> WRITTEN TASK:
Reproduce the material word for word, from the line containing "Task: Click the label" through the end of the material, both included. Leave out the pictures.

Records of text and pointing to elements:

* Start *

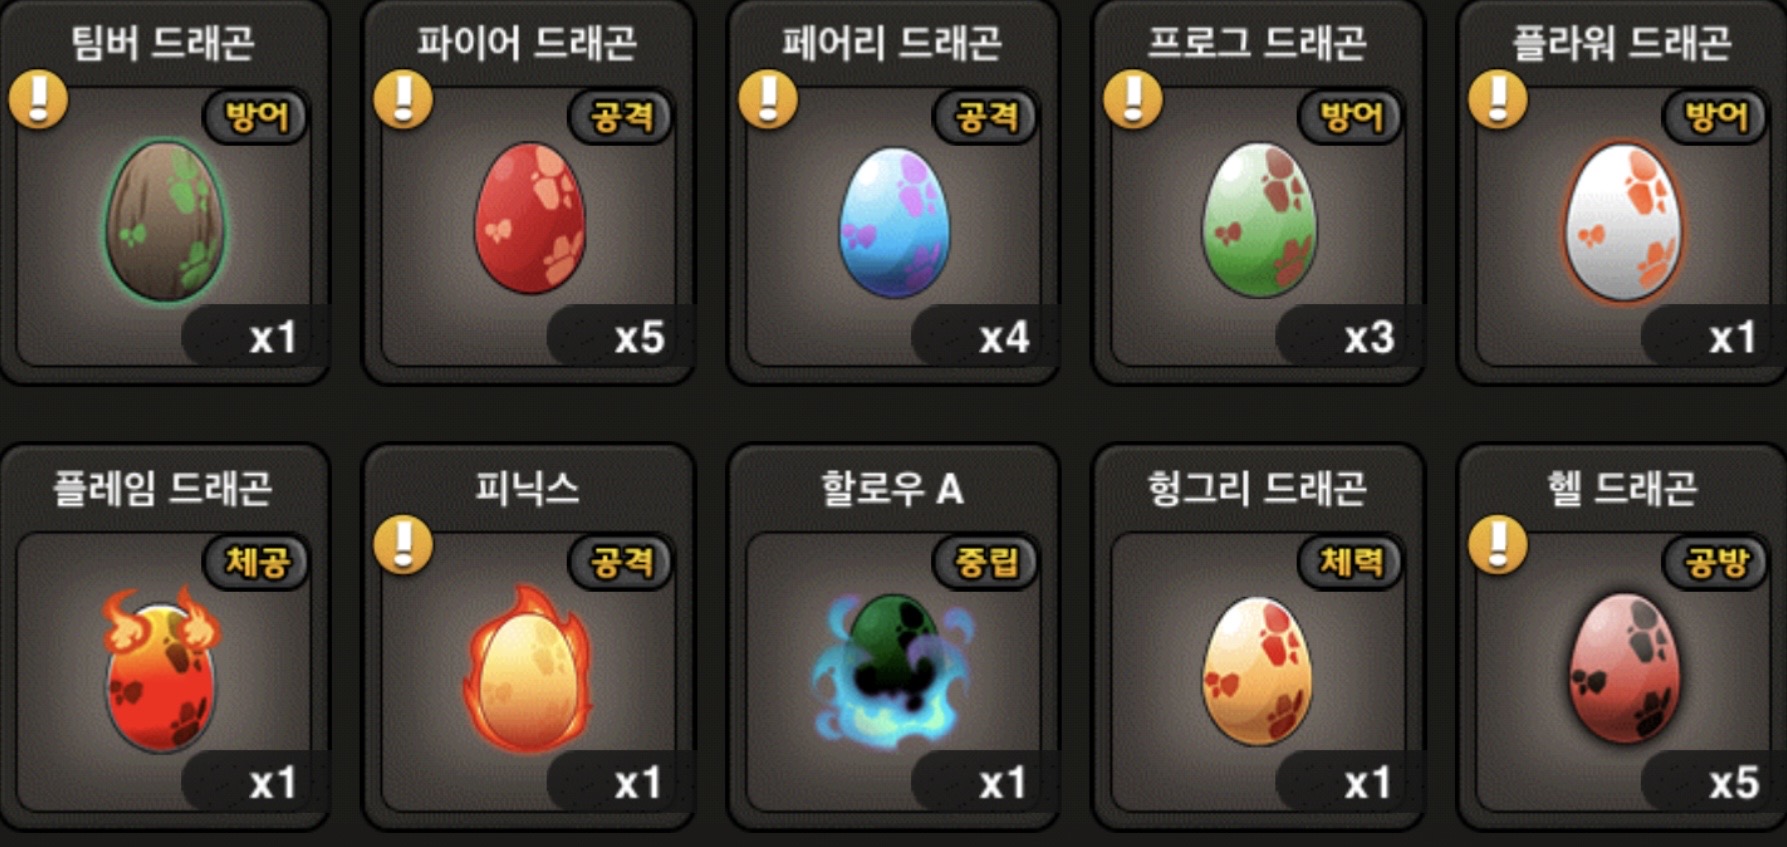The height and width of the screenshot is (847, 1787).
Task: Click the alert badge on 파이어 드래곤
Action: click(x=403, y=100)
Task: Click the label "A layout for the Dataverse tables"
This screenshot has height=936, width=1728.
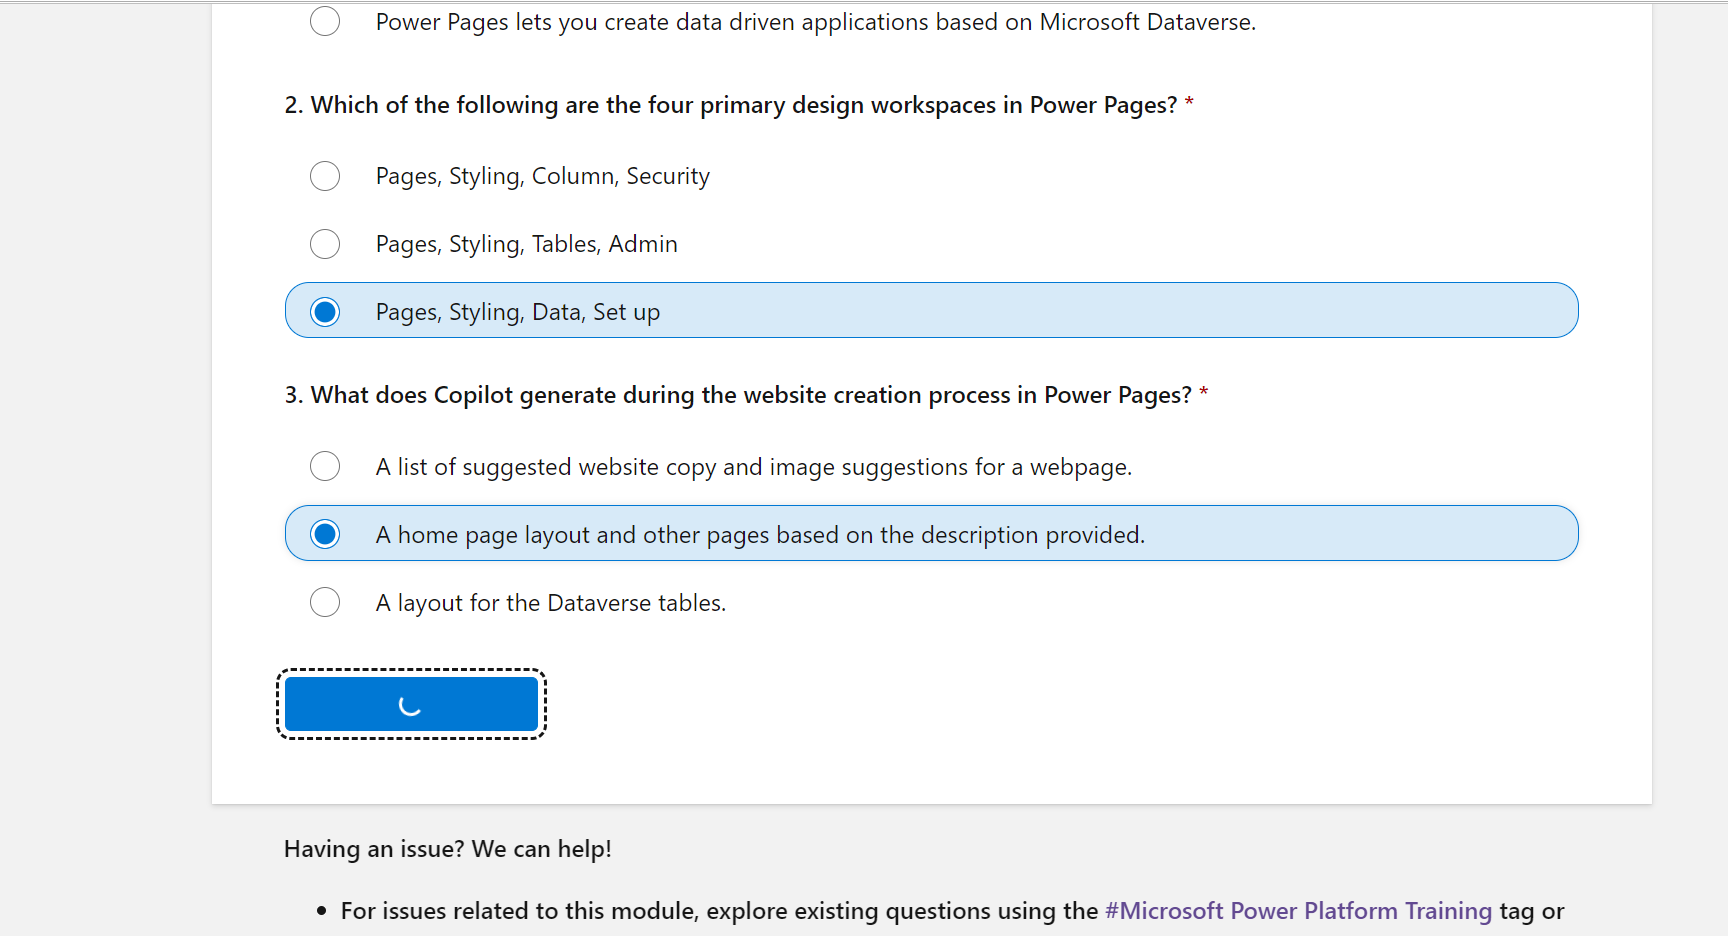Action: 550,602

* End *

> OUTPUT OF THE EXERCISE:
Task: Click the label "A layout for the Dataverse tables"
This screenshot has height=936, width=1728.
Action: 550,602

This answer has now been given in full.